This is a very fresh and punchy sort of improvised jazz that a lot of non-genre people would be very pleased to meet. I'm thinking of people who might have loved Captain Beefheart, Robert Fripp or Bilge Pump. People who might flip to Resonance FM or Late Junction now and then just to refresh their musical souls. My own jazz references are so limited that I'm perfectly happy to be told by those in London improvised jazz circles that this particular work is safe, or risky, or copyist or carelessly unhinged. I don’t mind. Those who really know London Jazz improv (hi Steve) will know all that and they probably know the album anyway, so it doesn't matter. What I can say truthfully is that coming from outside and finding this set of eight tunes has been a joy. The more I listen the more I hear.
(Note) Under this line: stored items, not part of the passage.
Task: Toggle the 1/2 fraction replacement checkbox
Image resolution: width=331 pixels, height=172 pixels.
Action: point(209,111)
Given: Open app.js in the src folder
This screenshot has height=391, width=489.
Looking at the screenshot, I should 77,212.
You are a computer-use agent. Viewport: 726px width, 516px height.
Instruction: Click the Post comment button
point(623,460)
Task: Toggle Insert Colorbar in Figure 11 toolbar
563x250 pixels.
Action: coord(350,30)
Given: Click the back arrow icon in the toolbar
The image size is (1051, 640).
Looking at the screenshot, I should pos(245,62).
What I could hear on the first play through, from the first number to the last, was enthusiasm for exploratory composition on the run and a delight in the sounds that the players' instruments can be coaxed into making on their own, in parallel. or in exhilarating dislocation. The paradoxical auditory search for pattern as well as surprise is fully rewarded. The whole musical gamut is covered, the sounds are celebrations of what devotees can do to make a listener chuckle, swoon or groove.
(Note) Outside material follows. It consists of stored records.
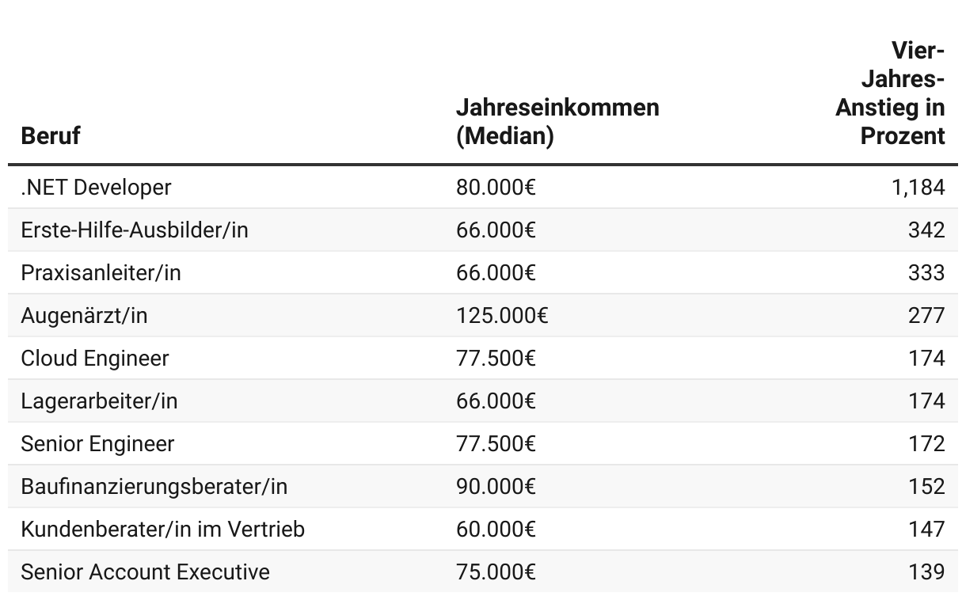Click the Cloud Engineer job cell
966x600 pixels.
[x=95, y=358]
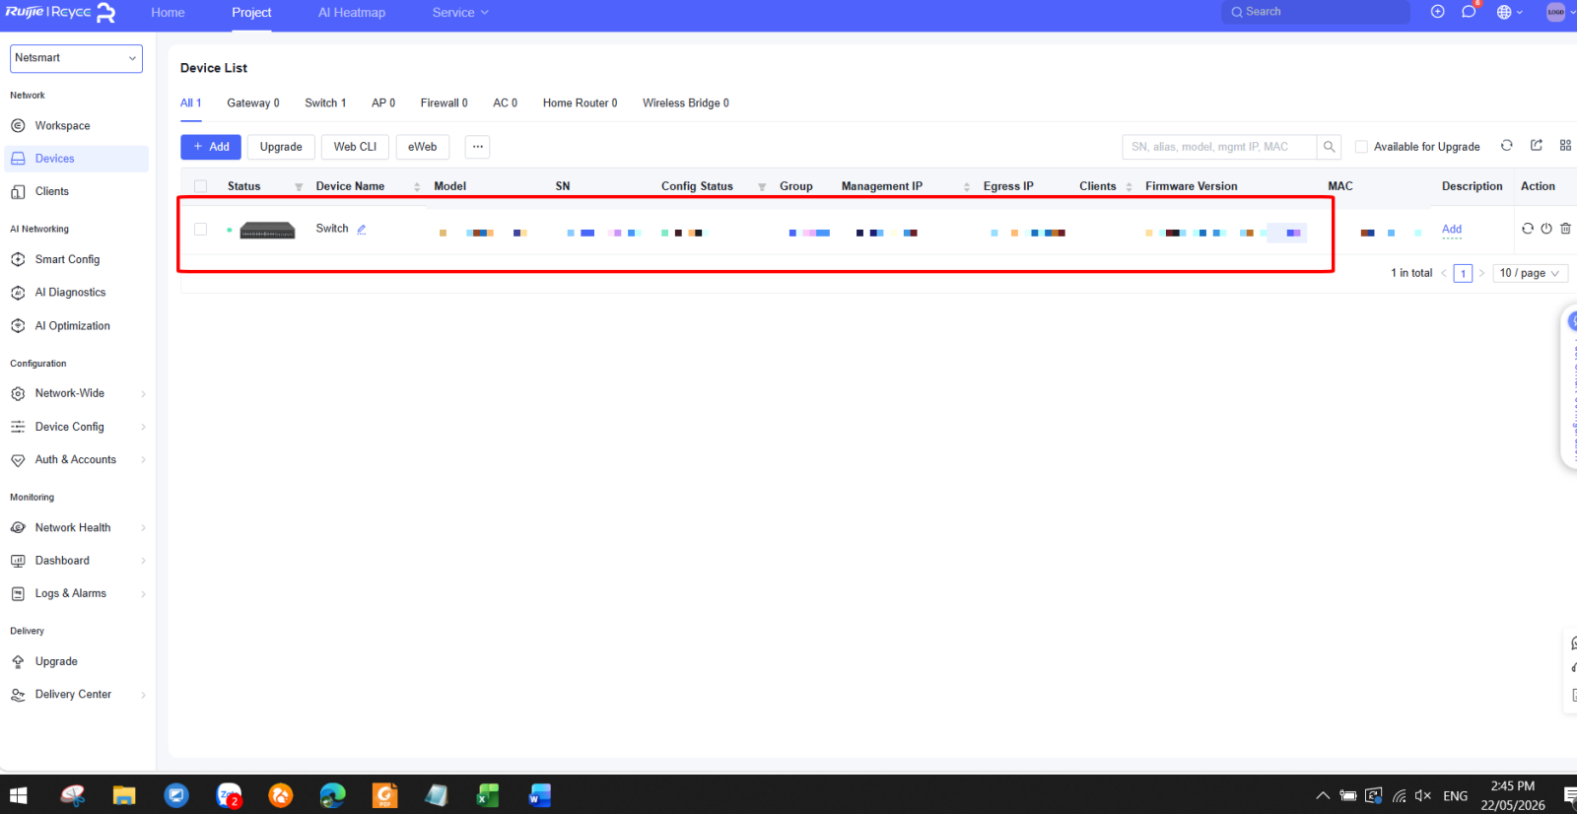The width and height of the screenshot is (1577, 814).
Task: Click the SN, alias, model search field
Action: click(x=1219, y=147)
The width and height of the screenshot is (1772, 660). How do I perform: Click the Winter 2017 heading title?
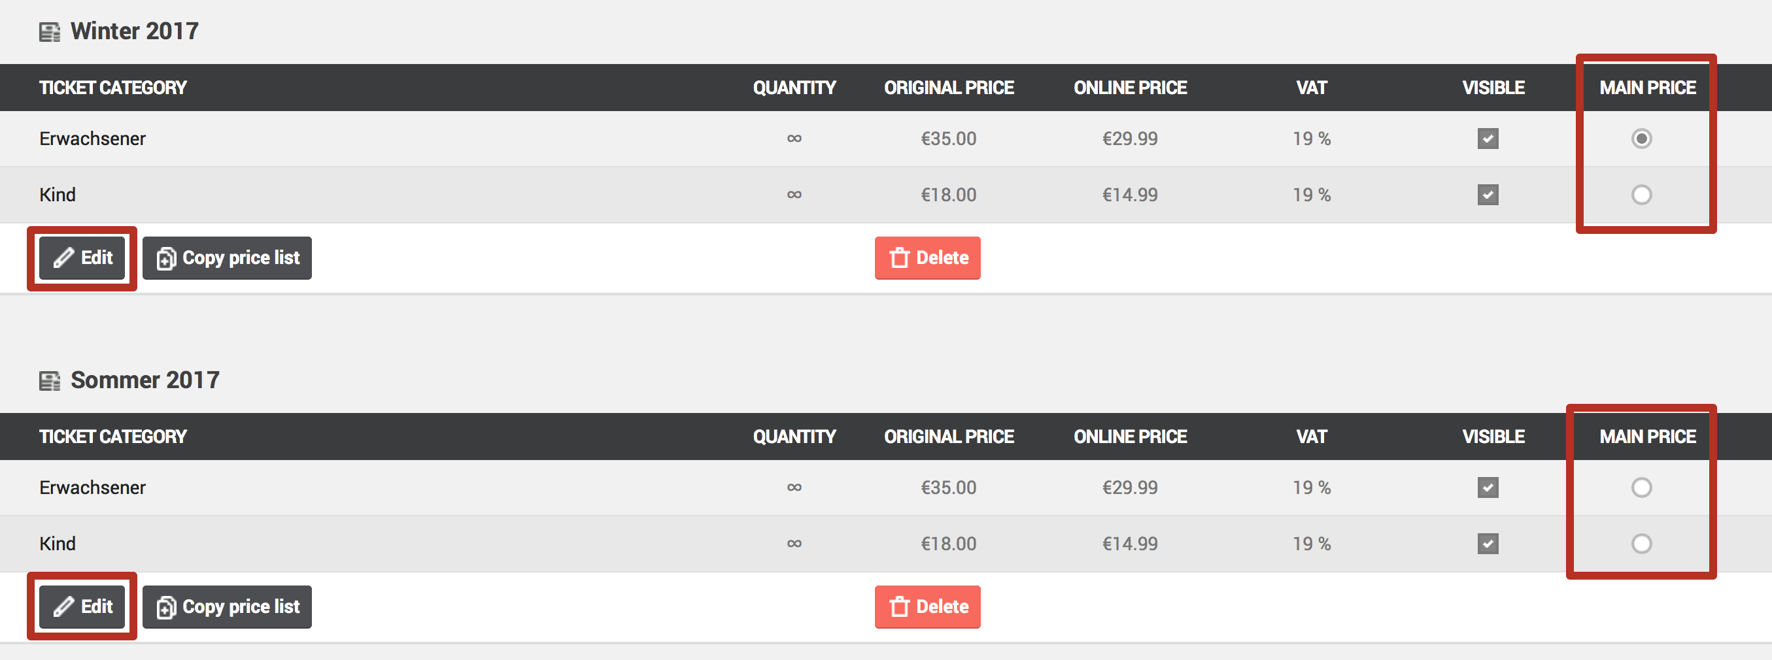click(134, 32)
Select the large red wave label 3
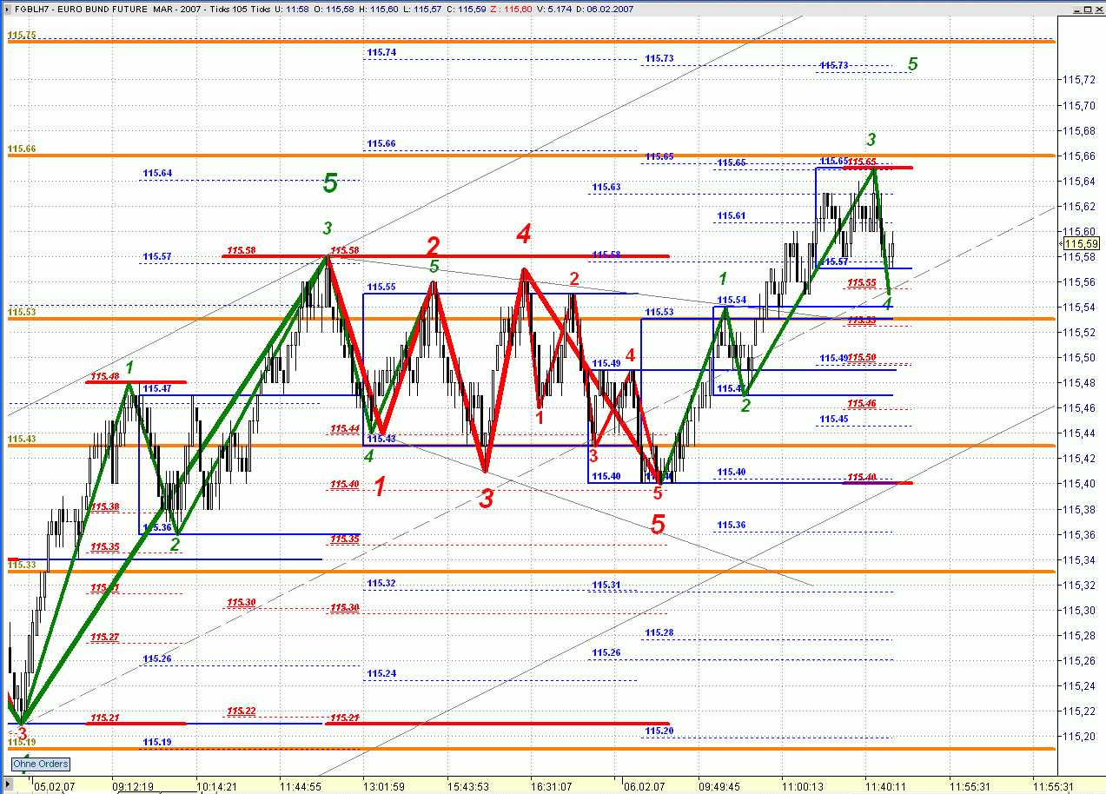The width and height of the screenshot is (1106, 794). 487,499
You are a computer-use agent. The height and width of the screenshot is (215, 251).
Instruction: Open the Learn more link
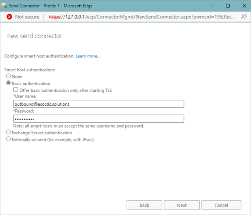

Drummer/percussionist Javier Carmona comes from Madrid, spent seven years in London and then moved to Barcelona. This album, and the VOLE ensemble (now a quartet) came into being in London. Carmona's role is strong. He's right there on the first beat of "No Knees" and he scintillates for the next 50 minutes of the album, driving, nudging, punctuating and responding with unsurpassable energy and variation.
As well as playing with VOLE Roberto Sassis also plays in a South London band called SNORKEL. They make inventive noises in rock/dance/funk shaped forms. With VOLE he shows his talent for playing less linear, more moment-to-moment stuff but his presence on the album confirms what I was suggesting about the wider interest the VOLE could (and should) get from an audience more attuned to complex or challenging rock formats.
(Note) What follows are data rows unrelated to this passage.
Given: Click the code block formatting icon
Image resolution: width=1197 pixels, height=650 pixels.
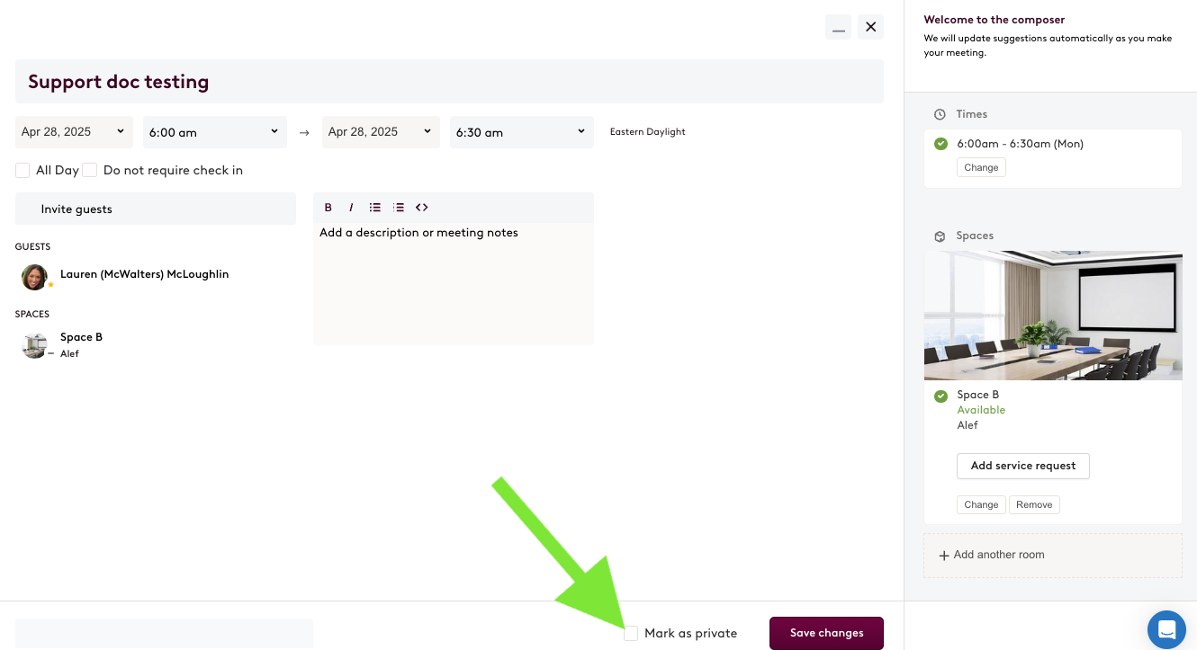Looking at the screenshot, I should [421, 208].
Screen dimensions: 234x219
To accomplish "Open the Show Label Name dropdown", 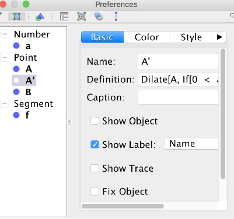I will (x=191, y=144).
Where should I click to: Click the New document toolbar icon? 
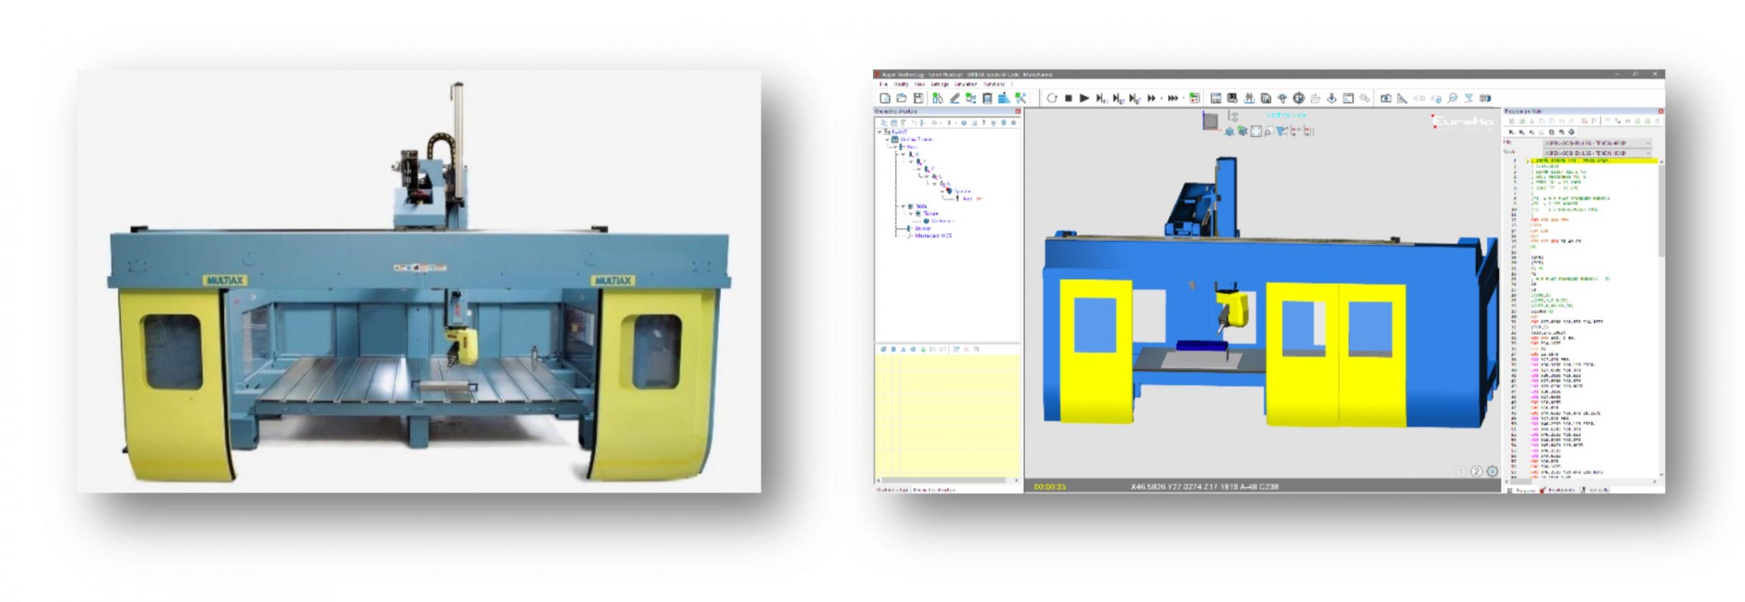tap(885, 98)
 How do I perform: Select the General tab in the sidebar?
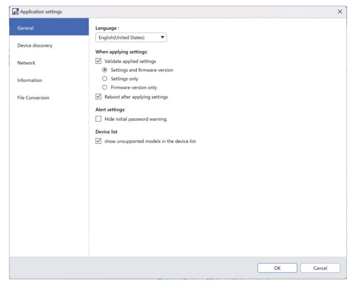49,28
Roland Ramanan, trumpet player in the trio that recorded this album, has his own ten-piece jazz ensemble (ROLAND RAMANAN TENTET). His voice is strong. It matches the drums and guitar for inventiveness and subtlety. It opens "Voiced, Unvoiced" with a soulful lament of epic shape. He plays a lush and confident lead on closing track "Before" and he matches Carmona's beats for percussive energy and sudden changes of sound on "Tim's Favorites"
In summary, this is an approachably complex album. Listen one moment at a time, and let each moment be as long as you want it to be. Let yourself listen as freely as the trio are playing, with just as much concentration as they give to each note or sound. Waste no time trying to get it. Let it get you.